2.1. Revista pessoal não se confunde com revista íntima
Há distinção fundamental:
revista pessoal: inspeção visual e genérica de bolsas e mochilas
revista íntima: contato físico, exposição do corpo ou exigência de despir-se
A revista íntima é vedada, independentemente de justificativa.
3. O que o TST considera revista ilícita
A jurisprudência atual do Tribunal Superior do Trabalho tem considerado ilícita — e passível de indenização — a revista que:
envolve contato físico
exige abertura de roupas
ocorre de forma pública ou diante de colegas
expõe o empregado a constrangimento
é direcionada apenas a determinados trabalhadores
ocorre de forma reiterada e opressiva
Nesses casos, o dano moral costuma ser presumido.

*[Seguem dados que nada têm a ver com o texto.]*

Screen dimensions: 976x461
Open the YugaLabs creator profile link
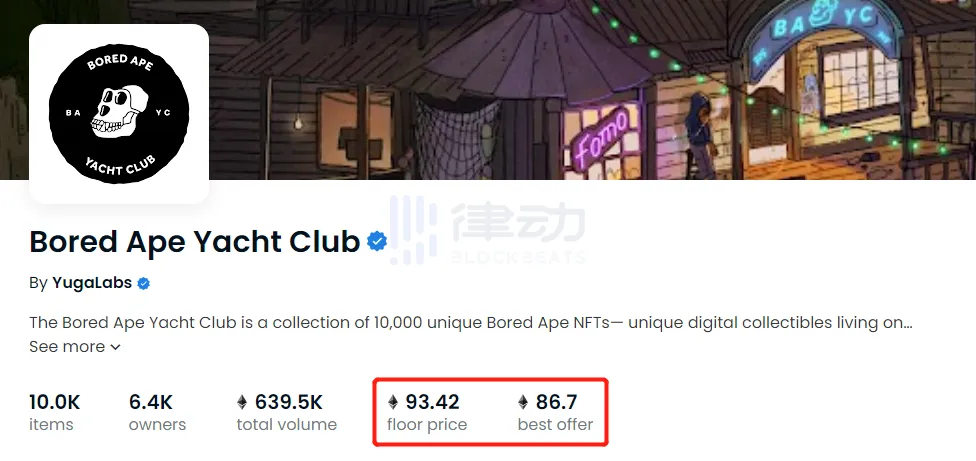(x=92, y=283)
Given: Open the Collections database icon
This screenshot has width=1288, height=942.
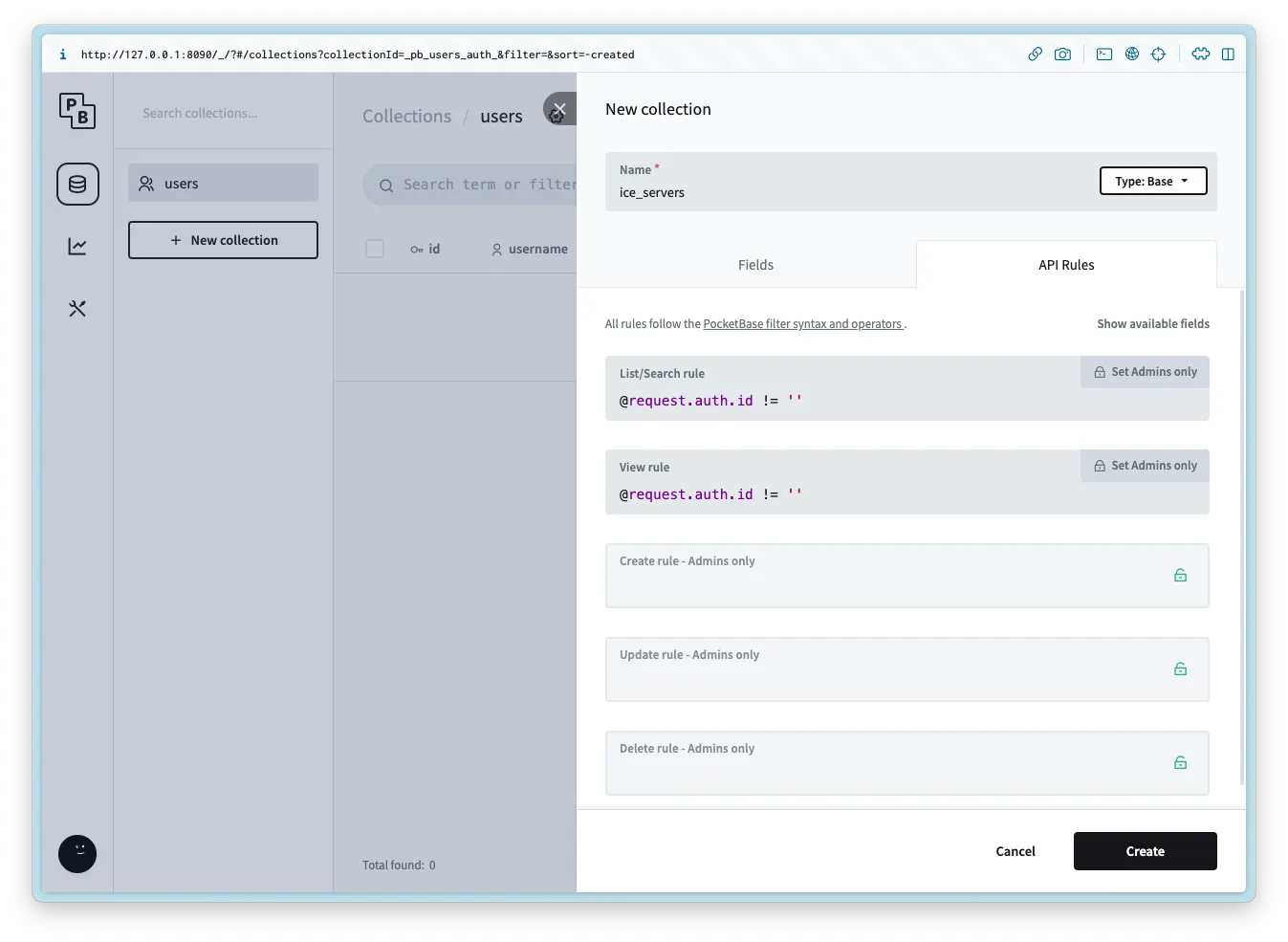Looking at the screenshot, I should [x=77, y=185].
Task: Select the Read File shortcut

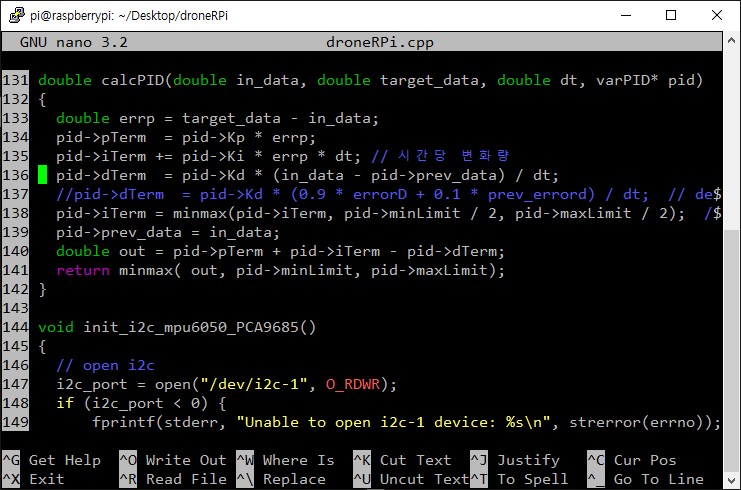Action: pyautogui.click(x=185, y=479)
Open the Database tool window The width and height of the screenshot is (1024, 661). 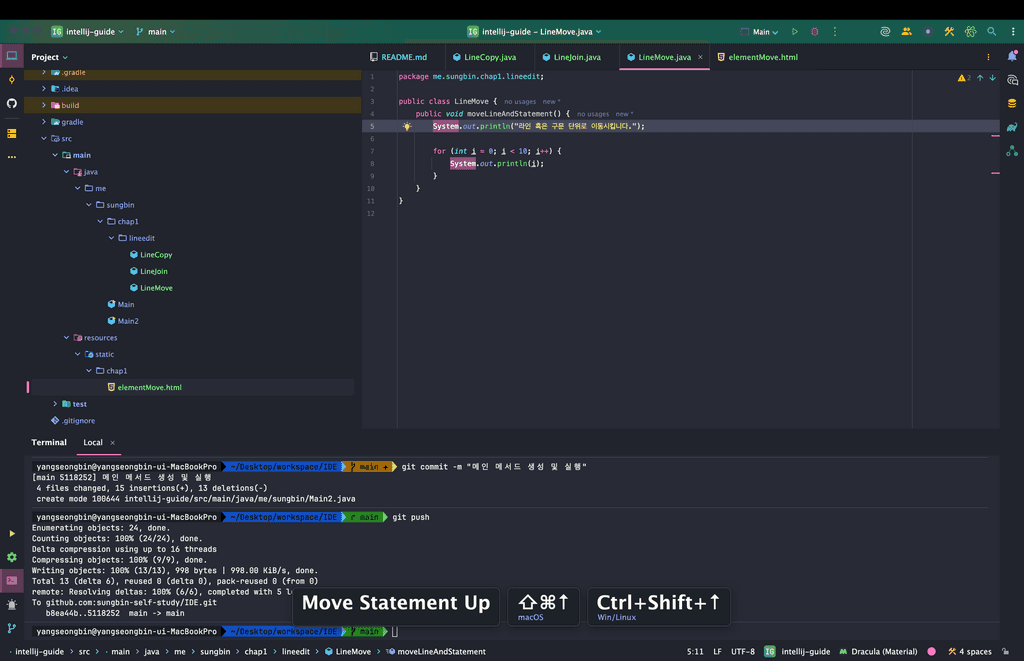click(1012, 103)

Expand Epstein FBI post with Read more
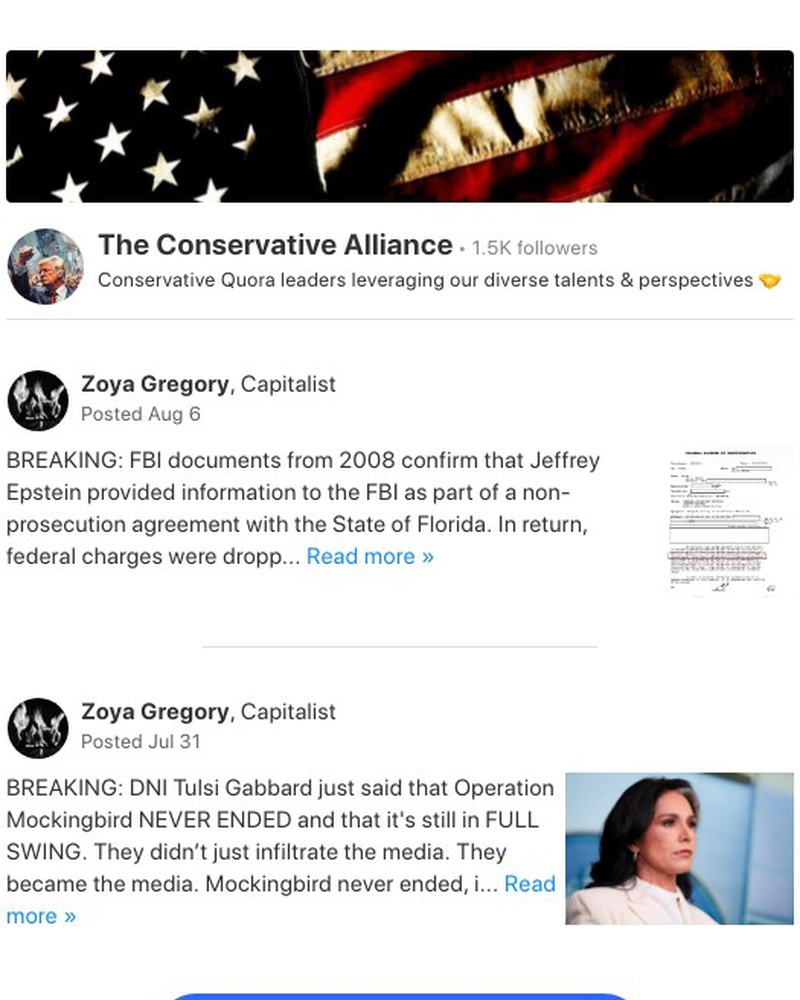[x=370, y=556]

3.1. Revista seletiva e discriminação
A seleção de empregados para revista com base em:
cargo
aparência
gênero
raça
histórico subjetivo
reforça a ilicitude da prática. A fiscalização não pode ser discriminatória.
4. Quando a revista é considerada lícita
A revista tende a ser admitida quando:
é visual, sem contato físico
ocorre de forma impessoal e geral
é realizada de maneira discreta
não expõe o empregado
não há abuso ou constrangimento
Mesmo assim, a prática deve ser excepcional, e não rotineira.
4.1. Revista diária e automática é problema
A revista feita todos os dias, de forma automática, pode ser considerada abusiva, ainda que visual.
A habitualidade reforça a ideia de desconfiança estrutural e enfraquece o argumento da necessidade excepcional.
5. Ônus da prova e consequências jurídicas
Quando há alegação de revista humilhante:
o empregador deve demonstrar a licitude da prática
testemunhas costumam ter papel decisivo
regulamentos internos não legitimam abuso
Se reconhecida a ilicitude, a empresa pode ser condenada ao pagamento de indenização por dano moral, independentemente de prova de prejuízo concreto.
6. Tendência atual da Justiça do Trabalho
A tendência é clara:
proteção reforçada à dignidade do trabalhador
tolerância mínima a práticas invasivas
rejeição de revistas constrangedoras sob o argumento de segurança
O patrimônio da empresa não prevalece sobre os direitos fundamentais do empregado.
7. Conclusão: fiscalizar não é constranger
A empresa pode proteger seus bens, mas não pode tratar o trabalhador como suspeito permanente.
Quando a revista expõe, seleciona, constrange ou humilha, ela perde a legitimidade e passa a gerar responsabilidade civil.
No Direito do Trabalho contemporâneo, a regra é objetiva:
segurança patrimonial não autoriza violação da dignidade humana.